Il me semble, parfois, qu’une épidémie de peste a atteint l’humanité dans sa fonction la plus caractéristique, l’usage de la parole ; cette peste langagière se traduit par une moindre force cognitive et une moindre immédiateté, par un automatisme niveleur qui aligne l’expression sur les formules les plus générales, les plus anonymes, les plus abstraites, qui dilue les sens, qui émousse les pointes expressives, qui éteint toute étincelle jaillie de la rencontre des mots avec des circonstances inédites. Ce qui m’intéresse ici, ce n’est pas de savoir s’il faut chercher les origines de cette épidémie dans la politique, dans l’idéologie, dans l’uniformité bureaucratique, dans l’homogénéisation que provoquent les médias, ou dans la diffusion par l’école d’une culture moyenne. Ce qui m’intéresse, ce sont nos chances de guérir. La littérature (et elle seule, peut-être) est en mesure de créer des anticorps qui s’opposent au développement du fléau.

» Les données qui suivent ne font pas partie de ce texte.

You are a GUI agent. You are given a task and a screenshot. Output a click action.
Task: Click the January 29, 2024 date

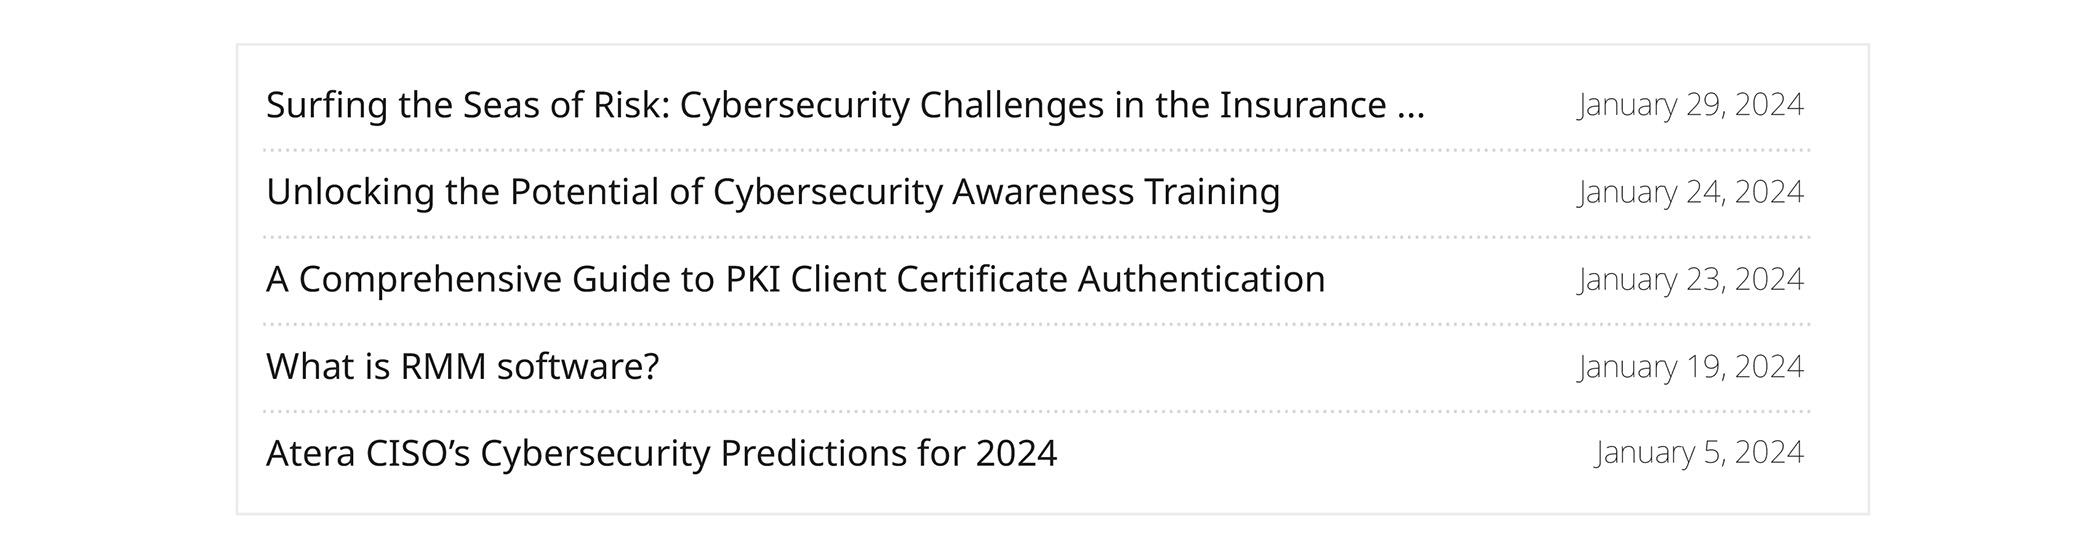coord(1690,105)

Italo CALVINO, Leçons américaines1, p. 99

Le rire de Marcel Detienne

Marcel DETIENNE est un anthropologue « comparatiste». Né à Liège (un compatriote !) en 1935, élève étranger à l’Ecole normale supérieure, il a fait une grande partie de sa carrière aux Etats-Unis comme professor of classics de la prestigieuse université Johns-Hopkins à Baltimore. Il est un des grands spécialistes de la Grèce antique, qu’il étudie pour la comparer aux autres cultures et civilisations.

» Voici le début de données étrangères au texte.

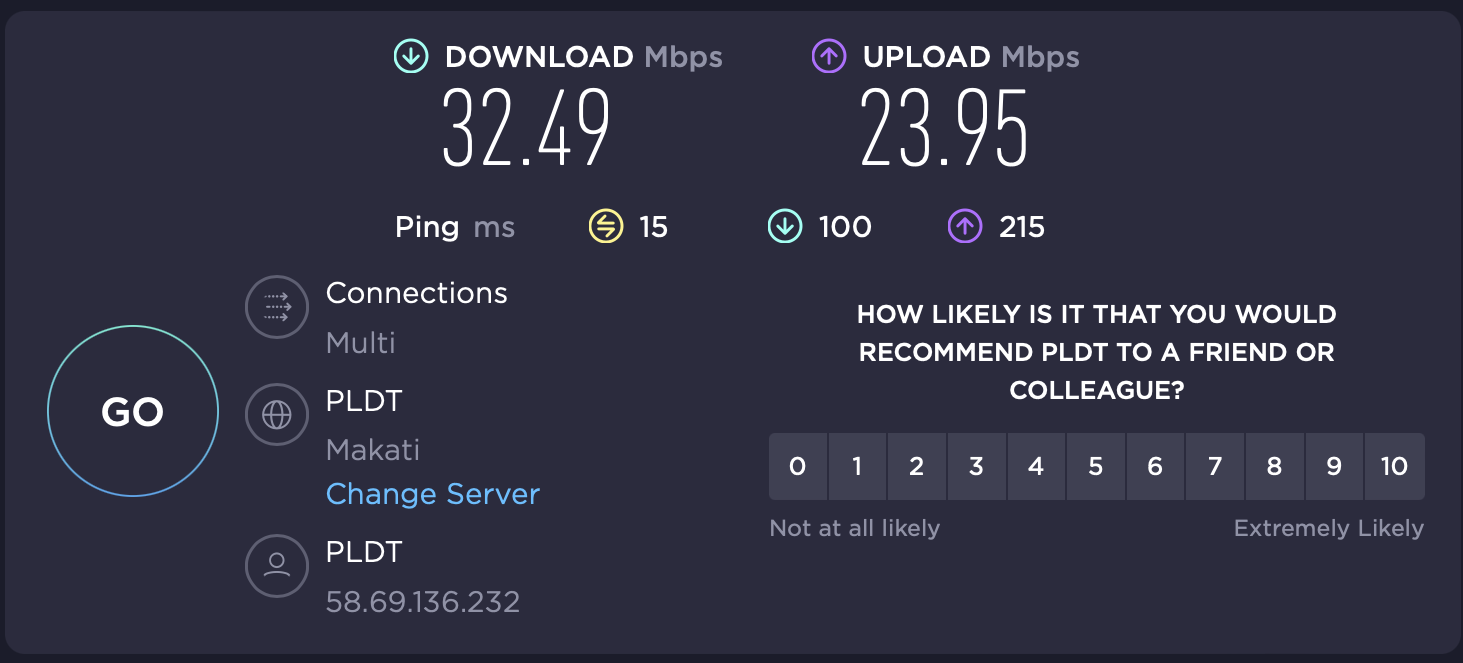
Task: Click the 32.49 download speed result
Action: (526, 130)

Je lis notamment de petits ouvrages dans lesquels il analyse – avec quelle liberté et quelle vivacité d’esprit ! – ce qu’on peut entendre par « identité », ce qu’il appelle les « mythidéologies » dont les plus anciennes remontent à cette antiquité qu’il connaît bien. Je recommande notamment deux titres, qui oxygènent radicalement l’esprit, dans ces temps troublés de quête pathologique d’une identité illusoire: Comment être autochtone (du pur Athénien au Français racinien) (Seuil) et un tout simple Où est le mystère de l’identité nationale ? (éditions Panama).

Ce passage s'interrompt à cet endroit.